- [EXCERPT TO READ]
────
See also: - Imaginary Monsters Chased Jonny Holden All His Life, Then a Real One Caught Him

First, starting Monday, Steven Lawayne Nelson, a deeply troubled 25-year-old, will be tried for the murder of Clinton Dobson, a 28-year-old pastor at Arlington's NorthPointe Baptist Church. Second, and unofficially, should the trial move on to sentencing, Nelson will likely hear the testimony of the family of Jonathan Holden, an equally troubled though innocuous 30-year-old man who was found hanging by his neck from a blanket in a Tarrant County jail.

No charges have been filed by the Tarrant County District Attorney in Holden's death, but a Tarrant County Sheriff's Office investigation centered on Nelson. He was housed in the same pod as Holden, located inside the high-risk Belknap Unit. It made eminent good sense that Nelson, a man accused of the gravest of crimes -- an inveterate jailhouse brawler and troublemaker -- would be housed in Belknap. Why Holden ended up there is unclear. (Holden's life and death are explored in this week's feature, "Brother's Keeper.")
────
- [INFORMATION GIVEN]
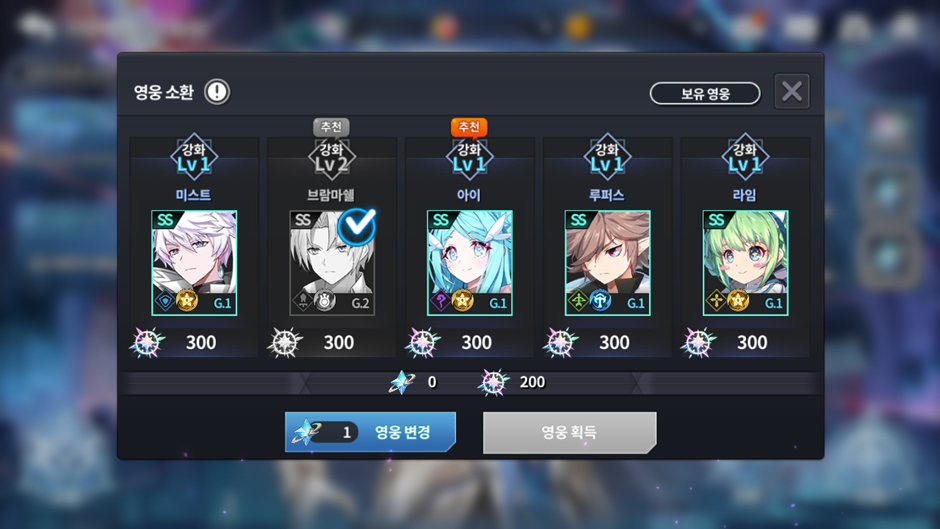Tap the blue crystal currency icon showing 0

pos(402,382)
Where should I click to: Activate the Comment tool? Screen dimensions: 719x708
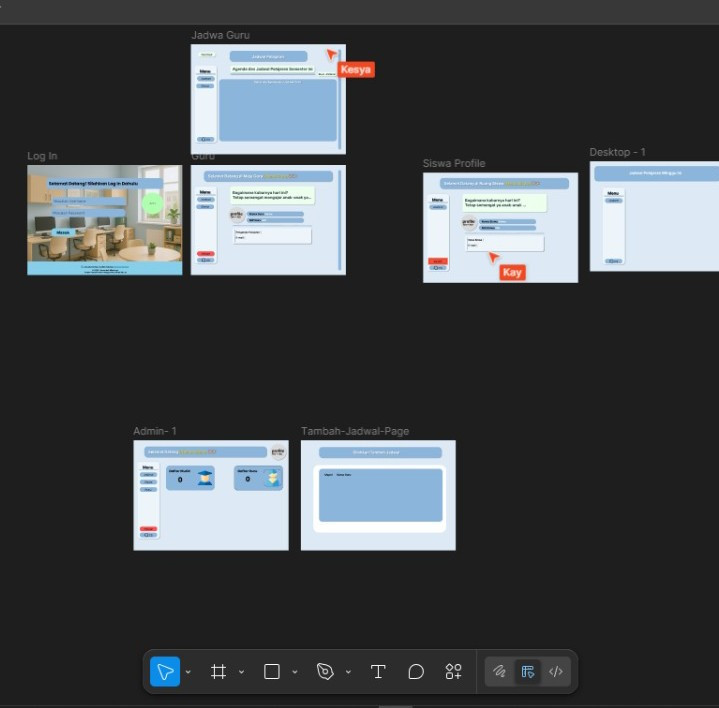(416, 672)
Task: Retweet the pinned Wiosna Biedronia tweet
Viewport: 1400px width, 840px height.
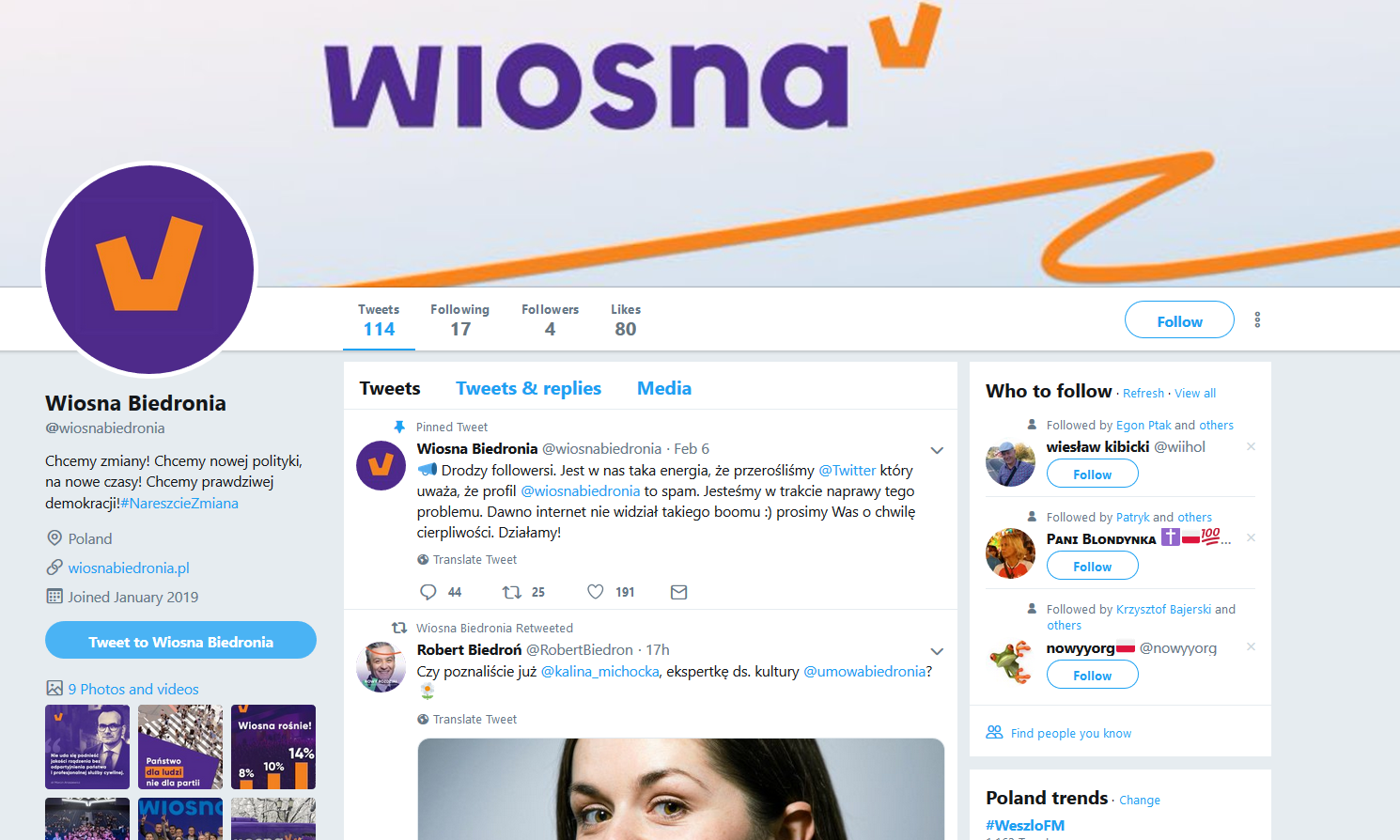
────
- [TASKS AND EXERCISES]
(a) In the excerpt about the Nelson trial, how was Jonathan Holden found in the Tarrant County jail?
(b) Translate this sentence from the excerpt about the Nelson trial into Spanish: "He was housed in the same pod as Holden, located inside the high-risk Belknap Unit."
(c) Continue the excerpt about the Nelson trial and Jonathan Holden's death, starting after its final sentence.

- [ANSWERS BY TASK]
(a) He was found hanging by his neck from a blanket.

(b) Estaba alojado en el mismo módulo que Holden, ubicado dentro de la Unidad Belknap de alto riesgo.

(c)
A diagnosed paranoid schizophrenic, Holden wandered away from his sister's home in North Richland Hills one morning in early March. By nightfall, as he walked the streets, the temperature was near freezing. He stole food from a Marriott in Westlake and broke into a car, whose owner found him huddled inside. Holden was transferred to the main jail in Fort Worth. Mental health assessors there quickly singled him out as "psychotic" and placed him in a suicide-prevention cell. A jail doctor later recommended his transfer to a separate pod on the same floor.

Instead, he wound up in a different building altogether, housing a different kind of criminal. He ended up in Belknap, with Nelson. Jailers found Holden hanging from the cell bars. He wasn't breathing, and his heart wasn't beating. After 35 minutes of chest compressions, he had a pulse, but he died at the hospital. Holden's sister Jennifer Ciravolo didn't find out about his death until months later, after he had already been buried in an unmarked grave for the county's unclaimed dead.

I could never get a clear answer from the sheriff's office as to how Holden landed in Belknap. Chief Deputy Mike Simonds said he didn't know much about inmate classification and movement, so he passed me along to Chief Alan Dennis, the head of confinement for Tarrant County. But he never responded to my repeated messages left with his secretary and on his voice mail.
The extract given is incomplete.